During the installation of a BES10.1.1 proof of concept I noticed my fresh SQL Server 2012 Express instance was not accepting remote connections. After a short investigation I learned that a SQL Server Express installation does not listen for remote connections out of the box.
How to enable remote connections?
1) Enable the TCP/IP protocol for the instance
Start the SQL Server Configuration Manager. On Windows 2012 you probably will not have a shortcut to start the configuration manager. So open a cmd/powershell and start the configuration manager with sqlservermanager11.
Expand SQL Server Network Configuration and select the Protocols item for the particular instance you are configuring. Select TCP/IP, right-click (or choose action from the menu) and select enable.
2) Choose to use dynamic ports or a static port
The default is to use dynamic ports.
If you would like to use a static port (like the familiar 1433 port):
- Double-click TCP/IP to enter the properties;
- On the IP Addresses tab scroll to IPAll;
- Clear the TCP Dynamic Port box;
- Enter the desired port in the TCP Port box;
- Commit the changes by pressing OK.
If you want to use dynamic ports you will need the SQL Server Browser service running. This service is disabled by default.

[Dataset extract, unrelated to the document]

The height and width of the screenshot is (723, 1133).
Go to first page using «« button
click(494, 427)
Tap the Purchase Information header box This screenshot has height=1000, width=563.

Enabling the service with PowerShell:
set-service -Name SQLBrowser -StartupType Automatic start-service -Name SQLBrowser
or with the commandline front-end to the Service Control Manager called sc.exe:
sc.exe config SQLBrowser start=auto sc.exe start SQLBrowser
3) Adjust the Windows Firewall to allow traffic to SQL Server components
You can disable the firewall alltogether but this is not best practice. You can allow SQL server and browser processes to receive data through the firewall by adding two firewall rules.
First find the path to the SQL server and browser executables. You can double-click their corresponding services in services.msc and take note of the Path to executable.
Another way to find the path to the executables is by using sc.exe. Start by issueing a sc.exe query and grabbing everything with Service and SQL in the output.
> sc.exe query|findstr SERVICE.*SQL SERVICE_NAME: MSSQL$BES10 SERVICE_NAME: SQLBrowser SERVICE_NAME: SQLWrite
We are only interested in the SQL server and SQL browser services. In my case the SQL server instance is called BES10. Issue a sc.exe qc for the services you are interested in and take note of the BINARY_PATH_NAME. Mind the single quotes when querying services with special characters like $ in the name.
> sc.exe qc 'MSSQL$BES10' [SC] QueryServiceConfig SUCCESS SERVICE_NAME: MSSQL$BES10 TYPE : 10 WIN32_OWN_PROCESS START_TYPE : 2 AUTO_START ERROR_CONTROL : 1 NORMAL BINARY_PATH_NAME : "D:\SQL\MSSQL11.BES10\MSSQL\Binn\sqlservr.exe" -sBES10 LOAD_ORDER_GROUP : TAG : 0 DISPLAY_NAME : SQL Server (BES10) DEPENDENCIES : SERVICE_START_NAME : NT Service\MSSQL$BES10 > sc.exe qc 'SQLBrowser' [SC] QueryServiceConfig SUCCESS SERVICE_NAME: SQLBrowser TYPE : 10 WIN32_OWN_PROCESS START_TYPE : 2 AUTO_START ERROR_CONTROL : 1 NORMAL BINARY_PATH_NAME : "c:\Program Files (x86)\Microsoft SQL Server\90\Shared\sqlbrowser.exe" LOAD_ORDER_GROUP : TAG : 0 DISPLAY_NAME : SQL Server Browser DEPENDENCIES : SERVICE_START_NAME : NT AUTHORITY\LOCALSERVICE
In above example the path to the SQL server executable is “D:\SQL\MSSQL11.BES10\MSSQL\Binn\sqlservr.exe”. However in a more default installation it probably will be “C:\Program Files\Microsoft SQL Server\MSSQL11.SQLEXPRESS\MSSQL\Binn\sqlservr.exe”.
The path for the SQL Browser executable will be something like: “c:\Program Files (x86)\Microsoft SQL Server\90\Shared\sqlbrowser.exe”
Now you can add the firewall rules. You can do this through the Firewall applet in Control Panel by using Allow an app trough windows firewall or you can the two PowerShell commands shown below.
New-NetFirewallRule -DisplayName "SQL Browser" -Direction Inbound -Program "C:\Program Files (x86)\Microsoft SQL Server\90\Shared\sqlbrowser.exe" -Profile Domain -Action Allow New-NetFirewallRule -DisplayName "SQL Server 2012 Express" -Direction Inbound -Program "D:\SQL\MSSQL11.BES10\MSSQL\Binn\sqlservr.exe" -Profile Domain -Action Allow
In the above example I added the rules to the “Domain” profile. If you want to add the rule to all profiles just leave the profile option out.
4) Restart the SQL Server service
Now you should be good to go.